Entries supplied ->
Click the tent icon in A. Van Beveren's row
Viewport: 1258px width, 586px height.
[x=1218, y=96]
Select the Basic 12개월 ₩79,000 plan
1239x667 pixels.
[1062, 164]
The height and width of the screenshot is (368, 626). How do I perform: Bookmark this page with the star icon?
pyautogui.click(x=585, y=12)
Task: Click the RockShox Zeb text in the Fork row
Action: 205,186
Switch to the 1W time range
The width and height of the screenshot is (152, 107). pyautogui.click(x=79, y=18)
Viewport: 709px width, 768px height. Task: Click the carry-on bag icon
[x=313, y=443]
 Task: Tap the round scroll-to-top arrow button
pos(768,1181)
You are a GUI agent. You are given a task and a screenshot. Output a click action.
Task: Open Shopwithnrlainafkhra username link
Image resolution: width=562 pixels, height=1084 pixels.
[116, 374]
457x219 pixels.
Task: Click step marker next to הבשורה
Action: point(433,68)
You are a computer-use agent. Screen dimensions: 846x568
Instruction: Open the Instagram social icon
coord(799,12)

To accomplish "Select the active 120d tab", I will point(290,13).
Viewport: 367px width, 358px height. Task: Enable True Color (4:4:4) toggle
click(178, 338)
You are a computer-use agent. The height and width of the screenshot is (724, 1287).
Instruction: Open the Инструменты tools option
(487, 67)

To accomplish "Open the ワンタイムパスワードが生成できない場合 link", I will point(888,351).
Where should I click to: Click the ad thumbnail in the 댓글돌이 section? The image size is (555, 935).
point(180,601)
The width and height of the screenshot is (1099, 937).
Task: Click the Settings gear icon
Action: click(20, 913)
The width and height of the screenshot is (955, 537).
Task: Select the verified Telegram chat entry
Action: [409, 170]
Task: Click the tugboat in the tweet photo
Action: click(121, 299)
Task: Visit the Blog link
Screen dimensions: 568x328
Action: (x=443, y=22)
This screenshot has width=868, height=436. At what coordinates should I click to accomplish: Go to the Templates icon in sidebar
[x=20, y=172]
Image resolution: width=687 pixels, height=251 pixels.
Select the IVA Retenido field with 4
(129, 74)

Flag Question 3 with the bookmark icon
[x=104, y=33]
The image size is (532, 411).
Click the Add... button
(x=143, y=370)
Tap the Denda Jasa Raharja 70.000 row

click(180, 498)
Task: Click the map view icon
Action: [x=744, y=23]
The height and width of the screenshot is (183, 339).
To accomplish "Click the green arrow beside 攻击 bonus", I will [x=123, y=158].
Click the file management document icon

What to produce ->
Repeat the records word for word.

Answer to the exercise ->
Click the tent icon in A. Van Beveren's row
Viewport: 1258px width, 586px height.
[x=1218, y=96]
Select the Basic 12개월 ₩79,000 plan
1239x667 pixels.
[1062, 164]
The height and width of the screenshot is (368, 626). How do I perform: Bookmark this page with the star icon?
pyautogui.click(x=585, y=12)
Task: Click the RockShox Zeb text in the Fork row
Action: 205,186
Switch to the 1W time range
The width and height of the screenshot is (152, 107). pyautogui.click(x=79, y=18)
Viewport: 709px width, 768px height. Task: Click the carry-on bag icon
[x=313, y=443]
 Task: Tap the round scroll-to-top arrow button
pos(768,1181)
You are a GUI agent. You are given a task and a screenshot. Output a click action.
Task: Open Shopwithnrlainafkhra username link
Image resolution: width=562 pixels, height=1084 pixels.
[116, 374]
457x219 pixels.
Task: Click step marker next to הבשורה
Action: point(433,68)
You are a computer-use agent. Screen dimensions: 846x568
Instruction: Open the Instagram social icon
coord(799,12)

To accomplish "Select the active 120d tab", I will point(290,13).
Viewport: 367px width, 358px height. Task: Enable True Color (4:4:4) toggle
click(178, 338)
You are a computer-use agent. The height and width of the screenshot is (724, 1287).
Instruction: Open the Инструменты tools option
(487, 67)

To accomplish "Open the ワンタイムパスワードが生成できない場合 link", I will point(888,351).
Where should I click to: Click the ad thumbnail in the 댓글돌이 section? The image size is (555, 935).
point(180,601)
The width and height of the screenshot is (1099, 937).
Task: Click the Settings gear icon
Action: click(20, 913)
The width and height of the screenshot is (955, 537).
Task: Select the verified Telegram chat entry
Action: [409, 170]
Task: Click the tugboat in the tweet photo
Action: click(121, 299)
Task: Visit the Blog link
Screen dimensions: 568x328
Action: (x=443, y=22)
This screenshot has width=868, height=436. At what coordinates should I click to accomplish: Go to the Templates icon in sidebar
[x=20, y=172]
Image resolution: width=687 pixels, height=251 pixels.
Select the IVA Retenido field with 4
(129, 74)

Flag Question 3 with the bookmark icon
[x=104, y=33]
The image size is (532, 411).
Click the Add... button
(x=143, y=370)
Tap the Denda Jasa Raharja 70.000 row

click(180, 498)
Task: Click the map view icon
Action: [x=744, y=23]
The height and width of the screenshot is (183, 339).
To accomplish "Click the green arrow beside 攻击 bonus", I will [x=123, y=158].
Click the file management document icon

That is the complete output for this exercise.